BEGIN Provided records

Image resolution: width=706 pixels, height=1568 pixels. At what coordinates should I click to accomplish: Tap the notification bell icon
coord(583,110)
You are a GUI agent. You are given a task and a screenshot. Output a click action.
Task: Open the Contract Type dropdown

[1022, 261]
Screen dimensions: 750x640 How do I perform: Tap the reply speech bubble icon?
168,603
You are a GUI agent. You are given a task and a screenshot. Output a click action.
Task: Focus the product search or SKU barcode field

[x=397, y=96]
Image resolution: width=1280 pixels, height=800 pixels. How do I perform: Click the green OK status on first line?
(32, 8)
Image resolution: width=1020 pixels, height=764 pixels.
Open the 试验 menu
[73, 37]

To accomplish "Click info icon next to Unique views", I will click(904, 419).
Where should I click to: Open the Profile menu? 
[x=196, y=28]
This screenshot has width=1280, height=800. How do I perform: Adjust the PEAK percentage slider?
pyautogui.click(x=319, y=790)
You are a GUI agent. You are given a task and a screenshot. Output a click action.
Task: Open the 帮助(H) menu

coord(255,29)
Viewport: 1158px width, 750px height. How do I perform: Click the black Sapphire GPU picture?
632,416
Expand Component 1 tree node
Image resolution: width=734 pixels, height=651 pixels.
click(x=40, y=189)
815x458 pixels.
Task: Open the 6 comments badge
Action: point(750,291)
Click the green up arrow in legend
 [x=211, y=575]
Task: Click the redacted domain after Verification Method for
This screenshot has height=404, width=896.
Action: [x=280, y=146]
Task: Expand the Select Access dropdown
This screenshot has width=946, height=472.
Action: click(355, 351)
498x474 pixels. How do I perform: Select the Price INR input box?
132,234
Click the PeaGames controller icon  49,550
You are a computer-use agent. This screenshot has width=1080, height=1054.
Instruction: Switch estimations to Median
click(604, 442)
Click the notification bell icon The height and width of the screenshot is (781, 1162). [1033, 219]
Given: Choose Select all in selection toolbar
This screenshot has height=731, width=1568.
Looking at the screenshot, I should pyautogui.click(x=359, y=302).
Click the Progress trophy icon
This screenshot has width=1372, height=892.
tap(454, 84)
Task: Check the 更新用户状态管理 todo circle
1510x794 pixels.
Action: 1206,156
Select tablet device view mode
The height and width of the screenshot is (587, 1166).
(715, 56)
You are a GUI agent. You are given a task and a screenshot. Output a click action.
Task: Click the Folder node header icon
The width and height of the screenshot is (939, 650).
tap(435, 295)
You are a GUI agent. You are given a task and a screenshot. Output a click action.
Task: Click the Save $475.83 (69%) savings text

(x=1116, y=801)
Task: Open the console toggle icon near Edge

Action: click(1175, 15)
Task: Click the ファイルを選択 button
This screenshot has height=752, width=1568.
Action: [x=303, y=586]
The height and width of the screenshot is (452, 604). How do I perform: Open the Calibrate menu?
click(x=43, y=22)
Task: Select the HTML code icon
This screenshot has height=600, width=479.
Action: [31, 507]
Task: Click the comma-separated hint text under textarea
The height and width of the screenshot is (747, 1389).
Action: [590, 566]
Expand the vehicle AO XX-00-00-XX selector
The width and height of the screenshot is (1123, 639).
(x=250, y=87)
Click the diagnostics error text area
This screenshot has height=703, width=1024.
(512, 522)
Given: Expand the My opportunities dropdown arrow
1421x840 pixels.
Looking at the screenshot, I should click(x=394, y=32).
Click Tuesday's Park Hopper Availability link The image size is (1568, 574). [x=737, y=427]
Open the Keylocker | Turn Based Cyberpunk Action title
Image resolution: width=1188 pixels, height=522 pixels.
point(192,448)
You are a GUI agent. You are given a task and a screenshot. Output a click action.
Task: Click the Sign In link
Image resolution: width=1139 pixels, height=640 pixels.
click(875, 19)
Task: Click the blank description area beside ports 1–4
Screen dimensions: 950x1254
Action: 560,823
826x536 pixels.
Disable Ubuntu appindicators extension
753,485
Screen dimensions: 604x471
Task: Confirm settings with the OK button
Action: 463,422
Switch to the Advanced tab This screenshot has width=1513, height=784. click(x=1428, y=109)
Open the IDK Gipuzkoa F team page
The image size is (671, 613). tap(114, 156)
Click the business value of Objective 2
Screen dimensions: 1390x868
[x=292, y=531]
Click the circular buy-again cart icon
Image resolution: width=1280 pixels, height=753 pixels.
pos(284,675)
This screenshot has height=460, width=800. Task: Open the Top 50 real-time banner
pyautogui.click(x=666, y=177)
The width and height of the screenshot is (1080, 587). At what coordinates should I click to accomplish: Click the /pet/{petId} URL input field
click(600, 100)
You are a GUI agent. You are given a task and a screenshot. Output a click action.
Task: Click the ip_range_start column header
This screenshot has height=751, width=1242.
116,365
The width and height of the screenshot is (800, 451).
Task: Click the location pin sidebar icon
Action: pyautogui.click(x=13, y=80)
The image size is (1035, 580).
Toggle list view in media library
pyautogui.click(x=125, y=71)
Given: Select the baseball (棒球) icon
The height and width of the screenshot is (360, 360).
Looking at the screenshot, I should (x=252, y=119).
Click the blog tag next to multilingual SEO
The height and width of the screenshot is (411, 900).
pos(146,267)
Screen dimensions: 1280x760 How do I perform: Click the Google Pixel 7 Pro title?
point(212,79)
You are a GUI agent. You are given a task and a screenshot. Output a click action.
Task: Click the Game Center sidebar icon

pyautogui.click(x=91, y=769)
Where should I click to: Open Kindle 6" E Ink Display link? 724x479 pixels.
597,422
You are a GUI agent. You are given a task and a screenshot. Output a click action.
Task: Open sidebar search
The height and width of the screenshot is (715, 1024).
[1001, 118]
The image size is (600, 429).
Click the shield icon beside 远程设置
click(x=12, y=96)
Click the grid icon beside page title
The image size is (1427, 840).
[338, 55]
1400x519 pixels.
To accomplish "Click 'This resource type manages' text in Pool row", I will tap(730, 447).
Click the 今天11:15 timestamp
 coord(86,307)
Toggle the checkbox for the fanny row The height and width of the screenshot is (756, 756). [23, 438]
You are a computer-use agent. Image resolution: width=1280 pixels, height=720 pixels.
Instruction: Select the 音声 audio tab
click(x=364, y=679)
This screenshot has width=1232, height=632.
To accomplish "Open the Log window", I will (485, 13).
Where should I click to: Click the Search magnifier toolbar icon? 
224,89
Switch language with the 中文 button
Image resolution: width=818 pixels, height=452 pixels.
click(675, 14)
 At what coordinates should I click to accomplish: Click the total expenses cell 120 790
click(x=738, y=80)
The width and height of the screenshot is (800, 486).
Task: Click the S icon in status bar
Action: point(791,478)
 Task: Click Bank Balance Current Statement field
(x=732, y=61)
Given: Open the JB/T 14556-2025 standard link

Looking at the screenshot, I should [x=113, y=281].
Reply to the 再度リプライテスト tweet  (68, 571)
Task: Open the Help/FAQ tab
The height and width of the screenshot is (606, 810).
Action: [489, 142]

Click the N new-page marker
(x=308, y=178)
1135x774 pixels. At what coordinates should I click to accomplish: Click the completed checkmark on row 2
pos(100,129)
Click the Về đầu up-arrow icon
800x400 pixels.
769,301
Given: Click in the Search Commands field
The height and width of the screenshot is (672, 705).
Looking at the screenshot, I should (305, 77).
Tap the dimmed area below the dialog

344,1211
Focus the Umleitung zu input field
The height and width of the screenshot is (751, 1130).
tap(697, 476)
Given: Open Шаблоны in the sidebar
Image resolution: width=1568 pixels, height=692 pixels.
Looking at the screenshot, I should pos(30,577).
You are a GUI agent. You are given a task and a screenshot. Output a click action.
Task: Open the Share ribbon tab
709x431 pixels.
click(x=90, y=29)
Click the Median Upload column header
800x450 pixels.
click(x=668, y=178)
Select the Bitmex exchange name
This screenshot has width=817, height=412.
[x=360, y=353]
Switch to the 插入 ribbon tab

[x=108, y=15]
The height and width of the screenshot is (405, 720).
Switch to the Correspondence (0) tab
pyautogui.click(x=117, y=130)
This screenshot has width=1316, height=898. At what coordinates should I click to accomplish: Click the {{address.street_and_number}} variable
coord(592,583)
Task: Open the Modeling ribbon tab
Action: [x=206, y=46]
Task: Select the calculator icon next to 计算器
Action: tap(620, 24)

END Provided records

• **What is being asked**: In the entries above, the lines between the one holding "Click the N new-page marker" and the one holding "Given: Click in the Search Commands field", inclusive, are to be printed exactly as written, and those alone.

• **Output for this task**:
Click the N new-page marker
(x=308, y=178)
1135x774 pixels. At what coordinates should I click to accomplish: Click the completed checkmark on row 2
pos(100,129)
Click the Về đầu up-arrow icon
800x400 pixels.
769,301
Given: Click in the Search Commands field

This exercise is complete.